Badacze zajęli się tylko samym prawdopodobieństwem sprawowania funkcji, nie wyjaśniają, czy genetyka ma rzeczywiście jakikolwiek wpływ na jakość rządzenia. Nie wiadomo więc na razie, czy ewentualne testy genetyczne przy przyjmowaniu na stanowiska kierownicze miałyby wskazać tylko tych, którzy palą się do władzy, czy także tych, którzy mogą mieć w tej dziedzinie jakieś rzeczywiście przydatne umiejętności. A szkoda.

Zresztą o tym, co genetyka odkrywa dopiero teraz, ludzkość przecież od dawna doskonale wie. Owszem, do sprawowania wysokich urzędów przydają się konkretne umiejętności, ale to, czyim jesteś dzieckiem, od zawsze wpływa na to, czy twoje ewentualne zdolności zostaną zauważone i docenione. Czymże, jak nie twórczym wykorzystaniem tego mechanizmu, jest wśród władców instytucja dziedziczenia tronu, a wśród kierowników niższego szczebla - nepotyzm?

Ci, którym niedane jest dziedziczne stanowisko, muszą sobie władzę jakoś wywalczyć. Czasem można odnieść wrażenie, że walczą o tę władzę ze znacznie większym zapałem, fantazją i optymizmem, niż potem przychodzi im ją sprawować. Weźmy takiego pierwszego z brzegu premiera. Kiedy startował w wyborach, mógł śmiać się z tych, którzy bez prawa jazdy stawiają fotoradary. Niestety teraz, kiedy jest u władzy, sam musi te fotoradary uruchamiać, bo tego wymaga od niego interes narodowy. Kiedy chciał zdobyć mandat na kolejną kadencję, mógł beztrosko zadłużać się bez pamięci. Teraz, kiedy już wygrał, z wyraźną niechęcią musi wydzierać z naszych kieszeni pieniądze na spłatę zobowiązań. Tak, tak, planowanie, opowiadanie, czego to się nie zrobi, to zupełnie nie to samo, co działanie we wspólnym interesie, kiedy naród rzeczywiście da się nabrać.

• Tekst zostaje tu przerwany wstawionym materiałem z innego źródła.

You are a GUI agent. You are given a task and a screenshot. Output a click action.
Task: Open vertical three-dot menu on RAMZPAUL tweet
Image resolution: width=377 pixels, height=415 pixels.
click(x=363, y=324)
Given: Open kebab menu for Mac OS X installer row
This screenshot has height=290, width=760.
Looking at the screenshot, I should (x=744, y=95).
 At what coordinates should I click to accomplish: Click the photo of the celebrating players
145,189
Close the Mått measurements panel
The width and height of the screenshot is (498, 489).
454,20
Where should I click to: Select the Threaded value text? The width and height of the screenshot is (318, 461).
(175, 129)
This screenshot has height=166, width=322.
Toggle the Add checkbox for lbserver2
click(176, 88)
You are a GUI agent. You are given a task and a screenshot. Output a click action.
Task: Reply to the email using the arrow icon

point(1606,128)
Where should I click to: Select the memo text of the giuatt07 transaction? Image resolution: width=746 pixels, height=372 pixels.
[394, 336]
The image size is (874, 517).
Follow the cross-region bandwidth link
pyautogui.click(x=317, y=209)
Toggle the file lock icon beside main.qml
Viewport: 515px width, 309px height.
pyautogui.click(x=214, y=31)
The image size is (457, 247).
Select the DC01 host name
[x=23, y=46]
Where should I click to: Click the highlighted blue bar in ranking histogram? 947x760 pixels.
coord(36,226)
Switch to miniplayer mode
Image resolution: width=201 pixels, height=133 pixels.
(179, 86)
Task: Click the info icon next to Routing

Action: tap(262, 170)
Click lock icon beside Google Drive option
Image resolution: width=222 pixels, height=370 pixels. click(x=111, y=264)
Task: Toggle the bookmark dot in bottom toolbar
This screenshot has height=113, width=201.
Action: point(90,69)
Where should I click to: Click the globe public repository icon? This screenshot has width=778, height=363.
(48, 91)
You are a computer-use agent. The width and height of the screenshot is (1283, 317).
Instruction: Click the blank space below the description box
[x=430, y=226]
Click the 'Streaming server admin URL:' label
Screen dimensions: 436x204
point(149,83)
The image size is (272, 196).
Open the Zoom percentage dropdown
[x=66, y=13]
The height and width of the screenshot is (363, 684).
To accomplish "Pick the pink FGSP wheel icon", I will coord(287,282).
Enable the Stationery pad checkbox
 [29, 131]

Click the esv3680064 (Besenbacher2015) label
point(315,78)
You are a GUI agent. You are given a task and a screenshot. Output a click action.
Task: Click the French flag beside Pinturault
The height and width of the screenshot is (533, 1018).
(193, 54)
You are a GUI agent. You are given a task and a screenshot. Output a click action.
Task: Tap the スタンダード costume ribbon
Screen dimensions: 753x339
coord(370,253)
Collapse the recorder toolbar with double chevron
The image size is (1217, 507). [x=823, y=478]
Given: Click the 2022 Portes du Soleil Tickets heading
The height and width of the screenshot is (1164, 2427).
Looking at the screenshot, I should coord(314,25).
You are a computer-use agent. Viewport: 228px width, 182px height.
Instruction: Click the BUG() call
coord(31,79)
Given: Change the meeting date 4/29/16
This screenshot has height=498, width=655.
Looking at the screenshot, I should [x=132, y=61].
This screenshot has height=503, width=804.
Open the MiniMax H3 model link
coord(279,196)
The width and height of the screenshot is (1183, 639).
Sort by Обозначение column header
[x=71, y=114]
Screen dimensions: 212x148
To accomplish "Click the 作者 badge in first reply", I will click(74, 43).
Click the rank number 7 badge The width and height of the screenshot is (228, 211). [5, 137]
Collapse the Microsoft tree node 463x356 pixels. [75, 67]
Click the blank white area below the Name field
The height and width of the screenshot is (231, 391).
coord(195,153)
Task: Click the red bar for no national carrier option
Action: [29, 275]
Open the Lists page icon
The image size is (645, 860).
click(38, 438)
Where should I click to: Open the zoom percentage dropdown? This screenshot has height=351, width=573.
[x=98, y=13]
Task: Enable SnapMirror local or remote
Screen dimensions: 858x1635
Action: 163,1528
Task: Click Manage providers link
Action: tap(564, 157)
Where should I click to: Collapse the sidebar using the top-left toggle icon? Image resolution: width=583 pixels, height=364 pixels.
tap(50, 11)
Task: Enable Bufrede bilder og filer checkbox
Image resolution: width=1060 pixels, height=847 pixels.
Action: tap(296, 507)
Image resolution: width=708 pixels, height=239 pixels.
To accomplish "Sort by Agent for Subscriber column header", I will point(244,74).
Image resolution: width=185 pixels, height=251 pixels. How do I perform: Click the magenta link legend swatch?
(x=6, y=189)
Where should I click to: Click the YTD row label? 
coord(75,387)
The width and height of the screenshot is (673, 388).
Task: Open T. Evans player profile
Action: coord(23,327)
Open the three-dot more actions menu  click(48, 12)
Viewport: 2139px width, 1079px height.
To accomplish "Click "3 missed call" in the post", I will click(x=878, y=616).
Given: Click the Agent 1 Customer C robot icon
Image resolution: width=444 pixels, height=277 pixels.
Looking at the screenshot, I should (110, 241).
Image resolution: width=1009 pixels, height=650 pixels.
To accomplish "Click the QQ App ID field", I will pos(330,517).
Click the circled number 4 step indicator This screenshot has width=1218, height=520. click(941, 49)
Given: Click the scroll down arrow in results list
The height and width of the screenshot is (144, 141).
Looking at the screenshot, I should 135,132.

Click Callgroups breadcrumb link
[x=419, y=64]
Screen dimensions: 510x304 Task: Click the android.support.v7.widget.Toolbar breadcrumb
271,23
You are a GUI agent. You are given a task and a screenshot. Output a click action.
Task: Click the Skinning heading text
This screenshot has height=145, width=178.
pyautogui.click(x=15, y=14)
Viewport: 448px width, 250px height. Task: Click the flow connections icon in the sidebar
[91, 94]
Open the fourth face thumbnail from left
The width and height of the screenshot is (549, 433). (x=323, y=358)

Kto wie, może ma tu pewne znaczenie mechanizm opisany przez badaczy z Uniwersytetu Missouri w najnowszym numerze czasopisma "Journal of Consumer Research". W naszej konsumpcyjnej współczesności coraz rzadziej zadajemy sobie pytanie: być czy mieć? Zdaniem wspomnianych naukowców, coraz większe znaczenie ma inny dylemat: mieć czy tylko chcieć mieć? Badania pokazują, że osoby o szczególnie materialistycznym podejściu do życia zdecydowanie największą przyjemność czerpią z samej myśli o zaspokojeniu swego pożądania.

Te osoby odczuwają przyjemność głównie wtedy, gdy planują zakup i wybierają to, na co ostatecznie chcieliby się zdecydować. Towar kupiony przestaje już być dla nich tak atrakcyjny, nie wywołuje już pozytywnych emocji. Takie podejście ma często poważne konsekwencje. Te osoby zwykle więcej wydają i są bardziej skłonne się zadłużyć. A i tak, po wydaniu tego, co pożyczą, nie czują się spełnieni. Psycholodzy sądzą, że jeśli uda się takim osobom uświadomić, że sam faktyczny zakup nie zmieni ich życia na korzyść, że nie da im trwałego szczęścia, może na przyszłość poprzestaną na planowaniu, oszczędzając sobie i innym kłopotów, także finansowych. Właściwie to dlaczego w polityce nie miałoby być tak samo?